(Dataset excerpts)
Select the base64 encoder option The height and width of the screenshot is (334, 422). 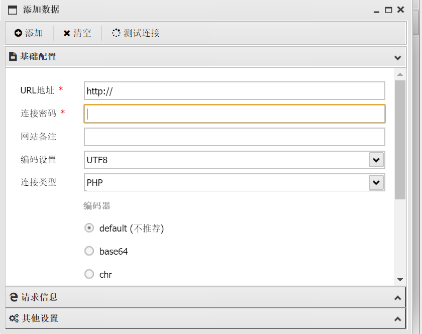[x=89, y=251]
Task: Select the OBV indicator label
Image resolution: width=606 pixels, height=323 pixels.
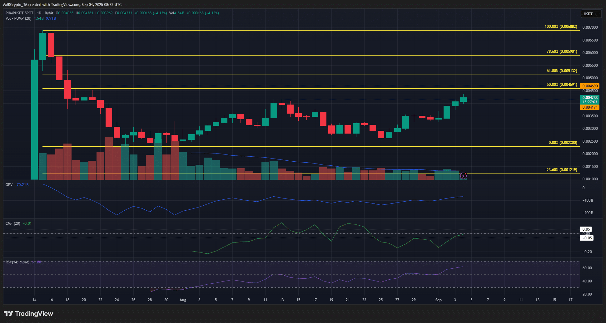Action: tap(9, 185)
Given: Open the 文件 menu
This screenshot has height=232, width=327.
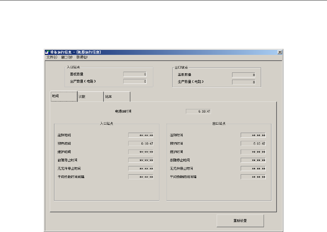Looking at the screenshot, I should pyautogui.click(x=52, y=57).
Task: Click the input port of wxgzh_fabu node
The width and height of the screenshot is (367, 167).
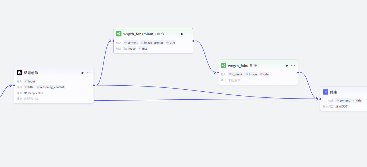Action: [218, 72]
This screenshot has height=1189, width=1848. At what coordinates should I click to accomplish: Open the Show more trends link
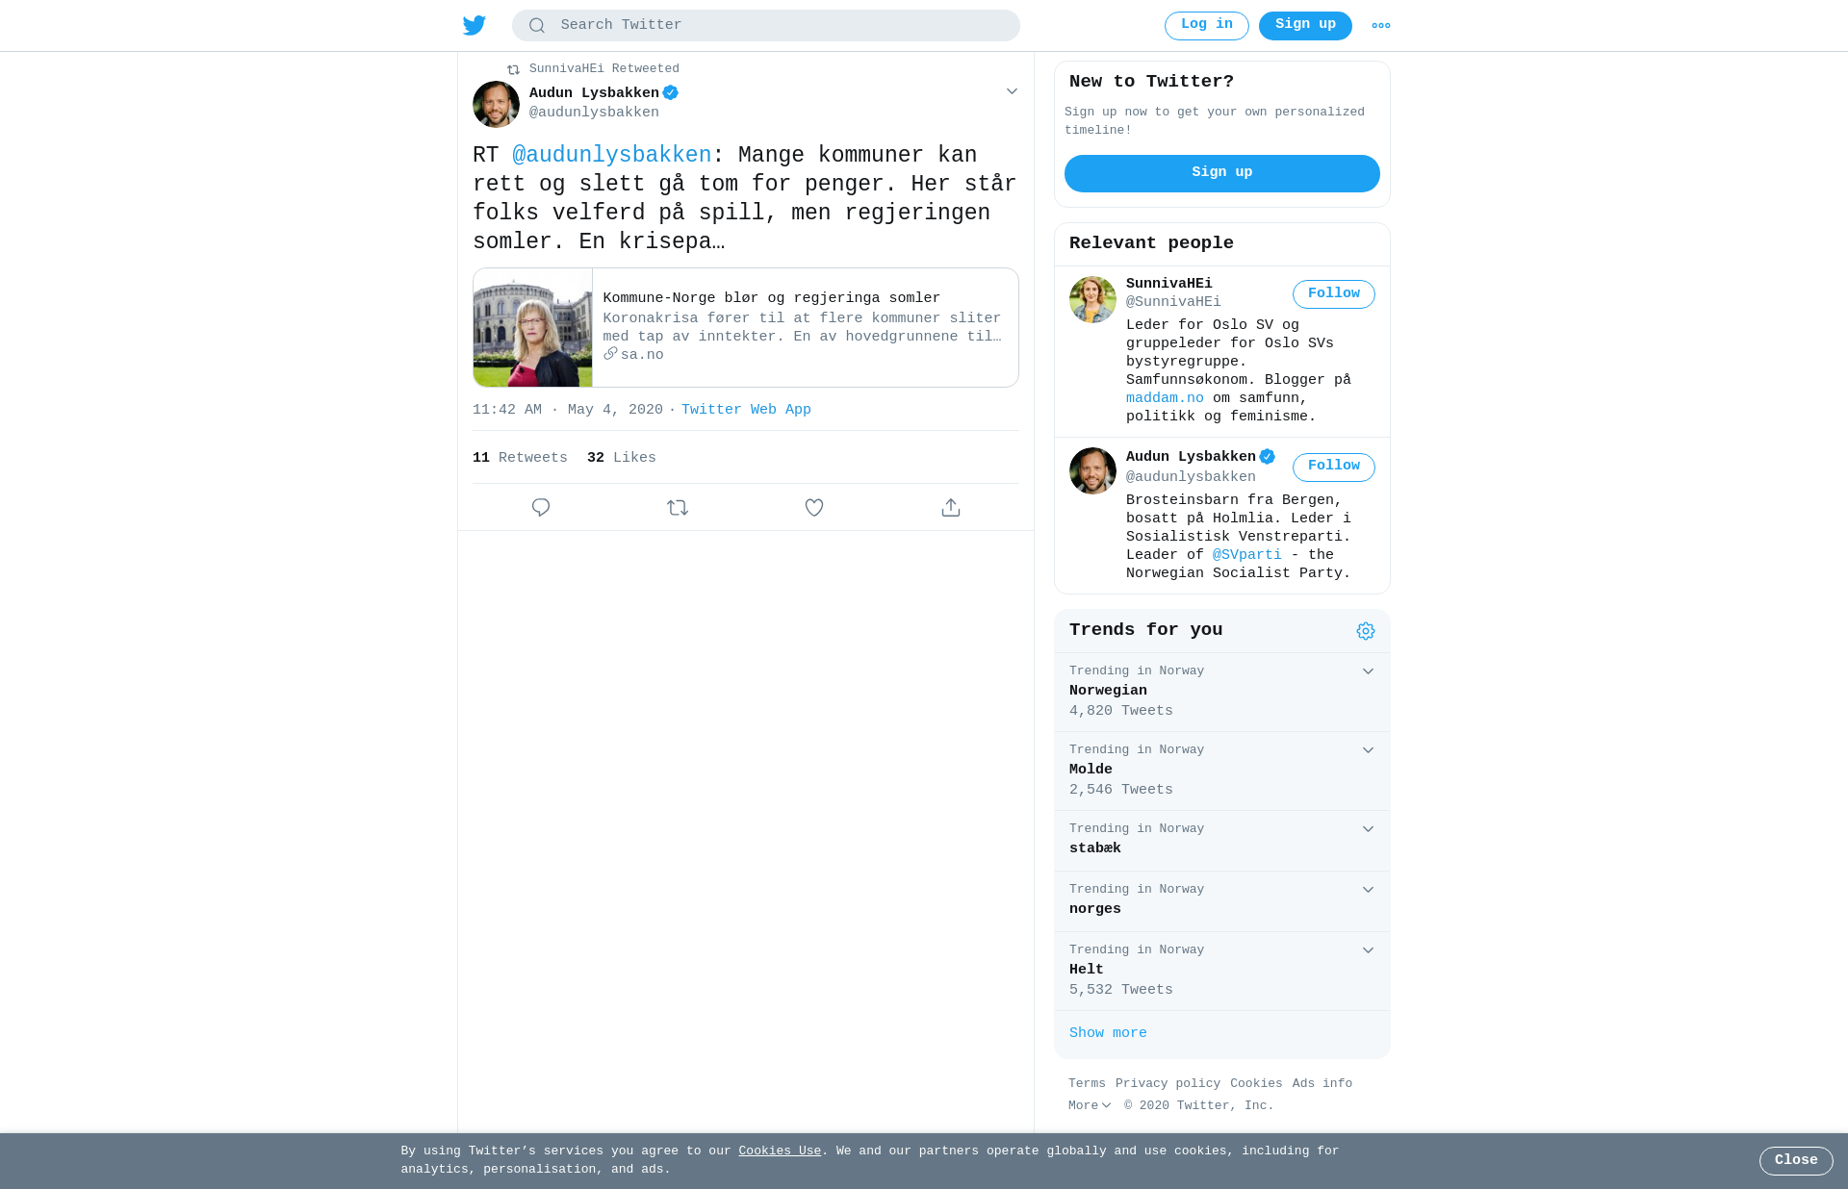tap(1108, 1033)
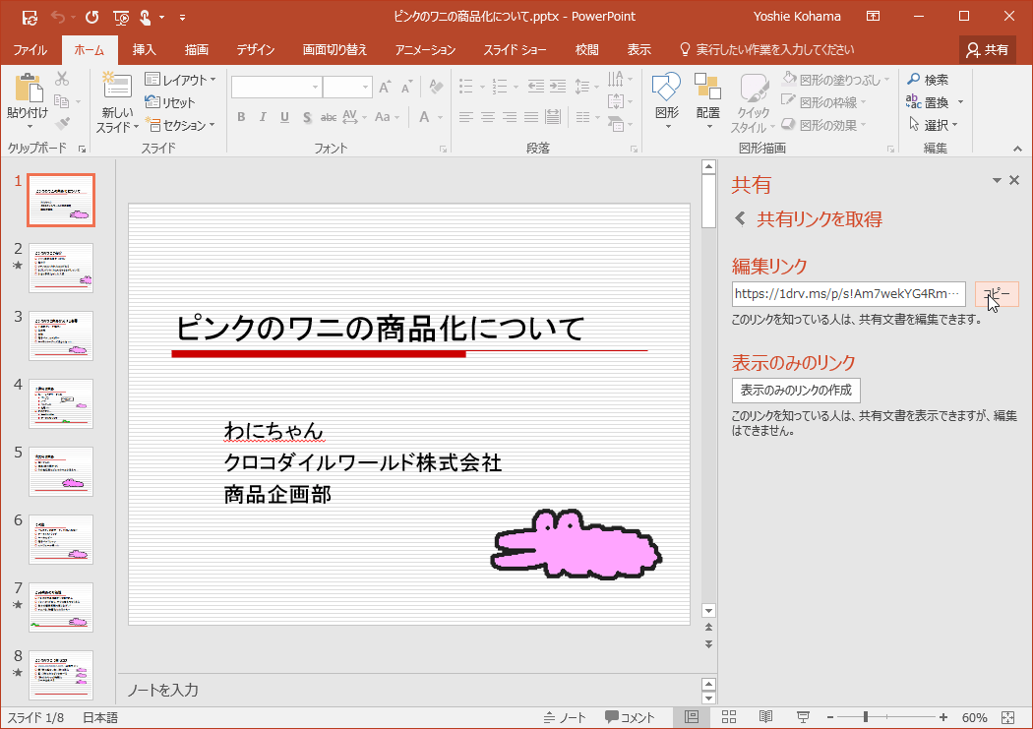Screen dimensions: 1033x729
Task: Click 表示のみのリンクの作成 button
Action: [796, 390]
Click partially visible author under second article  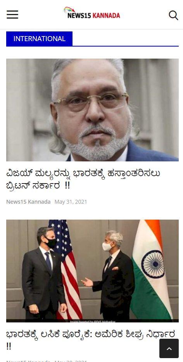coord(28,361)
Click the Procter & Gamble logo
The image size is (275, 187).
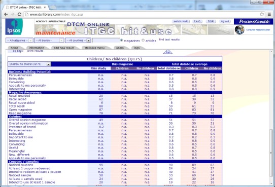pos(253,21)
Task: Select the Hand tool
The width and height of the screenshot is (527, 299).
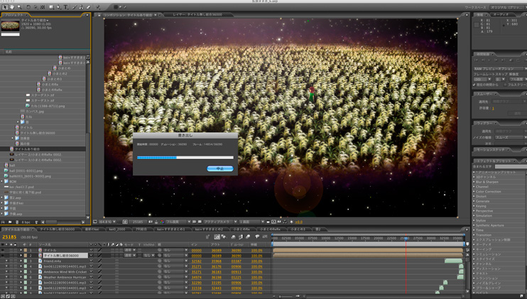Action: pos(13,7)
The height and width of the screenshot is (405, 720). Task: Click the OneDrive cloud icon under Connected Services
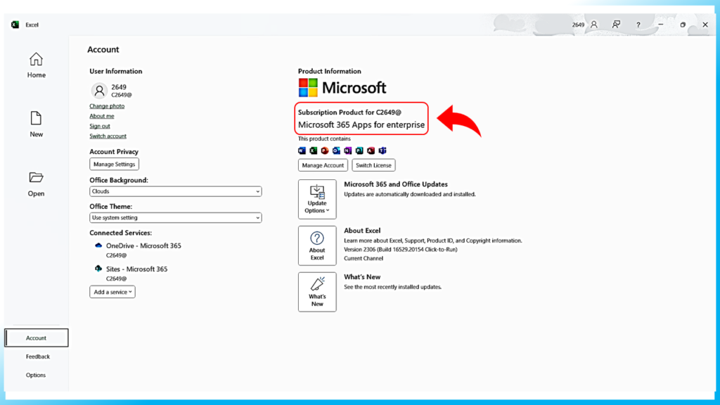(98, 245)
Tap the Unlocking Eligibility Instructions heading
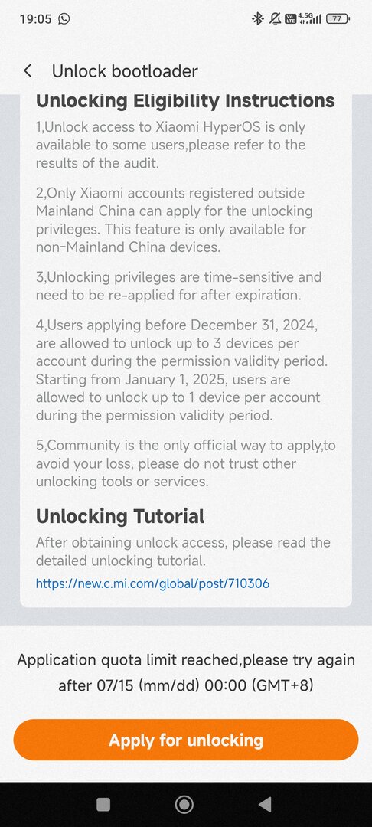Viewport: 372px width, 827px height. pyautogui.click(x=185, y=101)
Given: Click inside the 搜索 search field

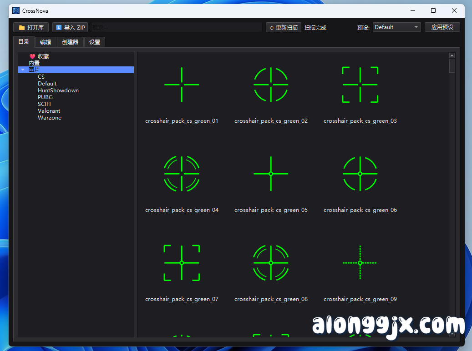Looking at the screenshot, I should tap(175, 27).
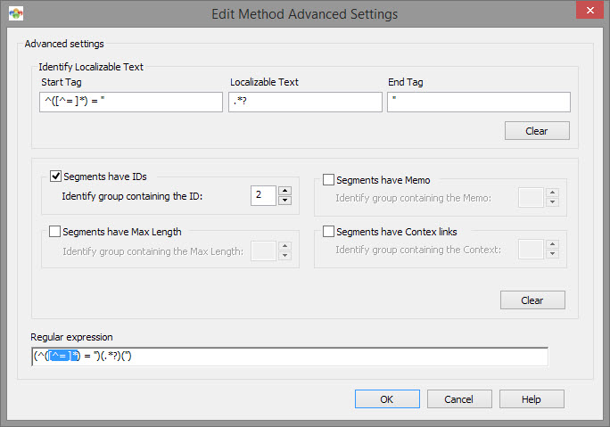Click the application icon in title bar

16,13

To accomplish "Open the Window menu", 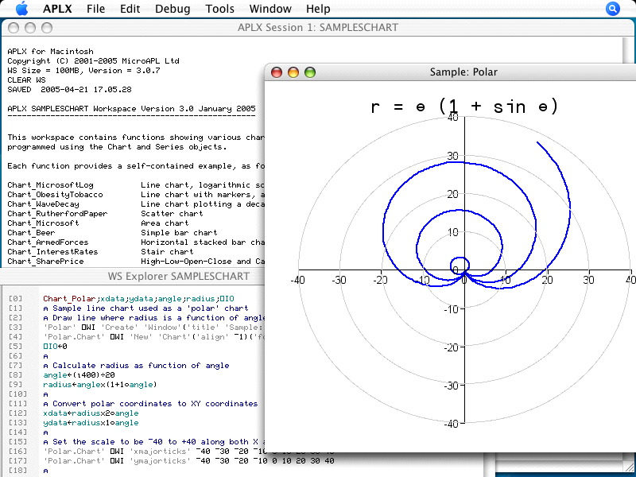I will tap(270, 9).
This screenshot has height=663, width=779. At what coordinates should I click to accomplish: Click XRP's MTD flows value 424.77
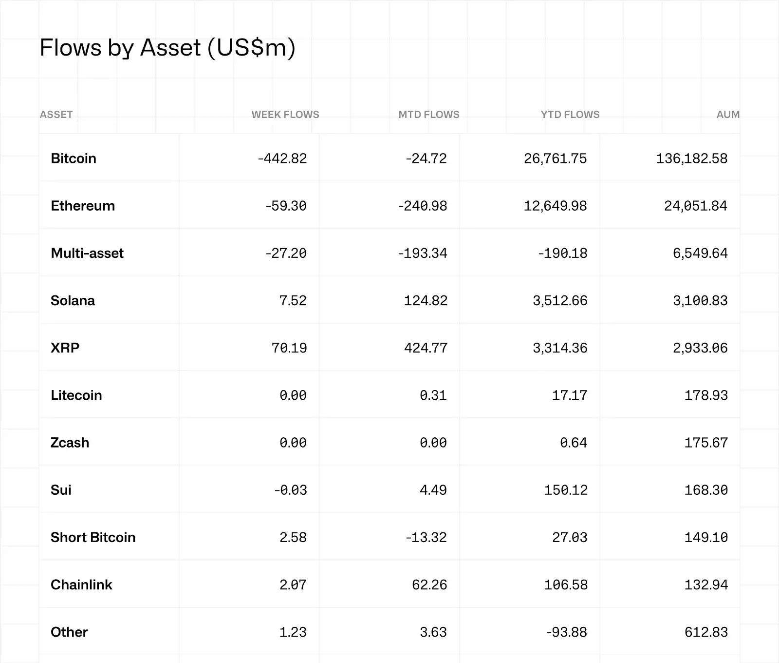tap(426, 348)
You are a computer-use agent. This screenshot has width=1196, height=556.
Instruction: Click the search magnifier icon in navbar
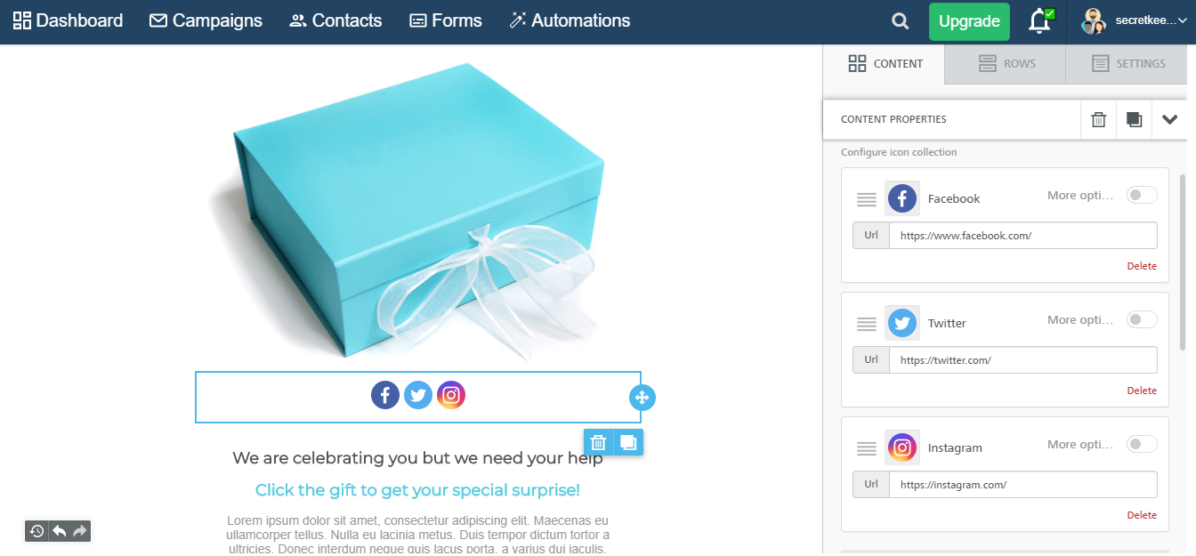click(x=901, y=21)
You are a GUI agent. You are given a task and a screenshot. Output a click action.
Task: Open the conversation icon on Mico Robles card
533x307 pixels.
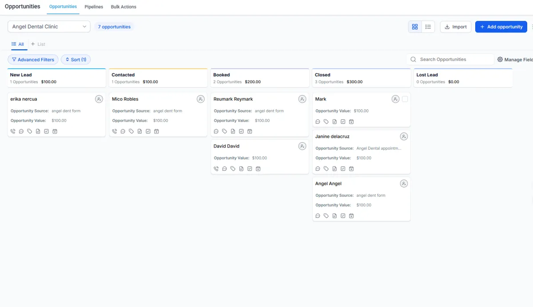click(123, 132)
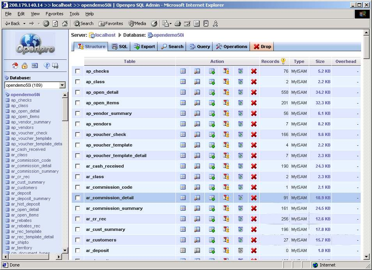Expand the Mail toolbar button dropdown arrow

(x=170, y=23)
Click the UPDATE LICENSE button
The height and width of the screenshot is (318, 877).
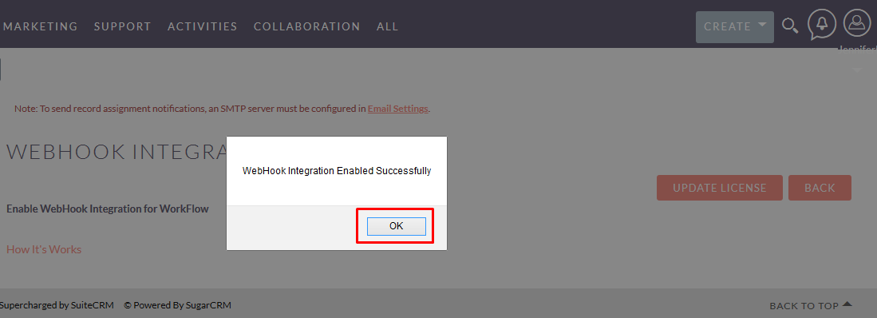[719, 188]
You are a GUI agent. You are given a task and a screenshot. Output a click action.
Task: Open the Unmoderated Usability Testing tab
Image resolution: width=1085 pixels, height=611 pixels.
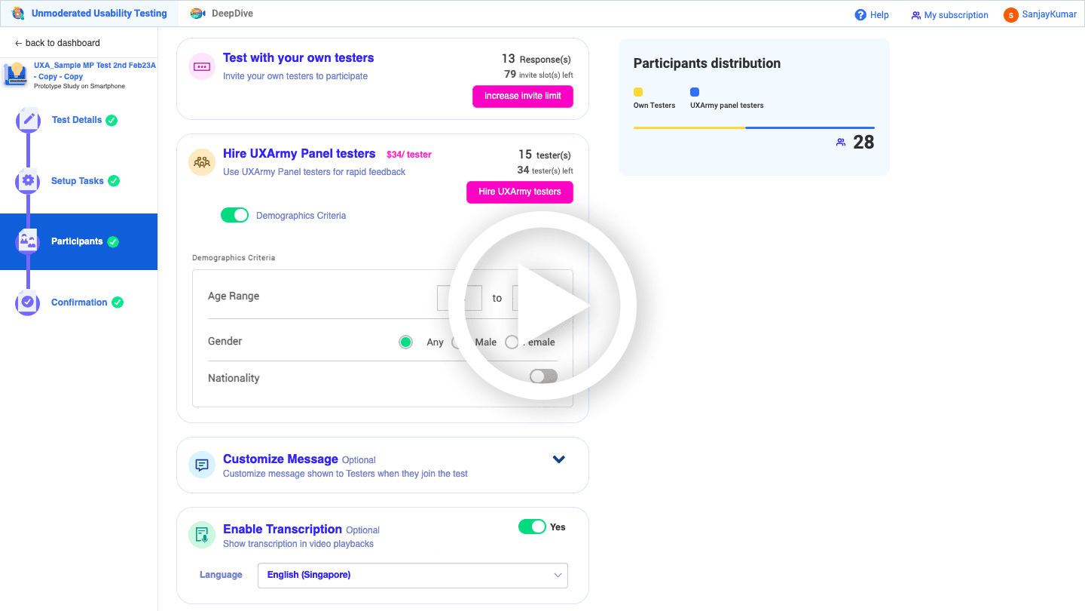click(x=90, y=14)
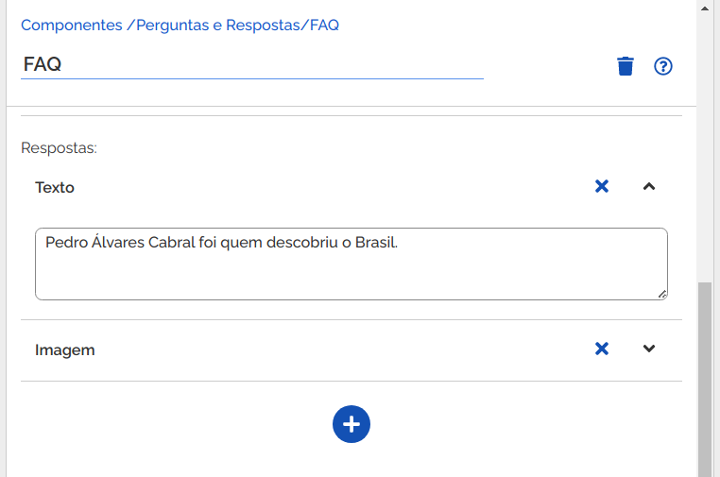This screenshot has width=720, height=477.
Task: Remove the Imagem answer with its X
Action: 602,349
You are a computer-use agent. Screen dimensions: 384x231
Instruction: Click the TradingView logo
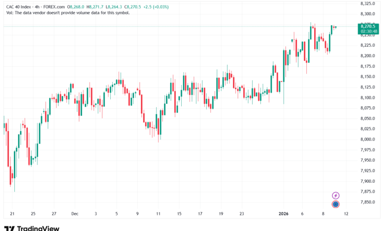32,228
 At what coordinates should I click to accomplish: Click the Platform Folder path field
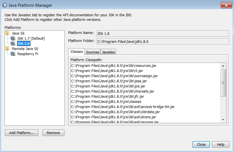click(162, 41)
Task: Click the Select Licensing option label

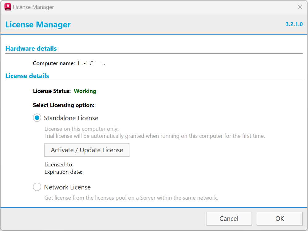Action: coord(64,105)
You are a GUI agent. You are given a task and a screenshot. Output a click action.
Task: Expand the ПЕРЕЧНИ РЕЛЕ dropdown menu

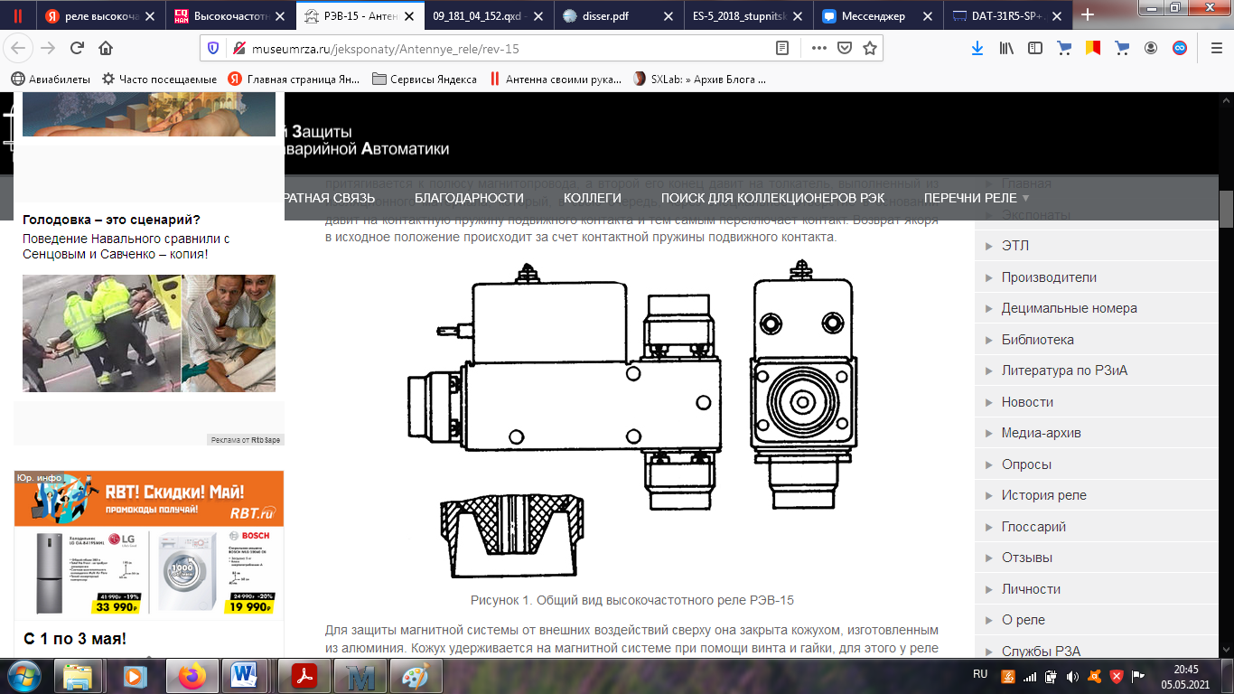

§ **What this task involves**
Looking through the data above, count the lines that include the string "computer" and give only the count.

§ **Answer for this exercise**
2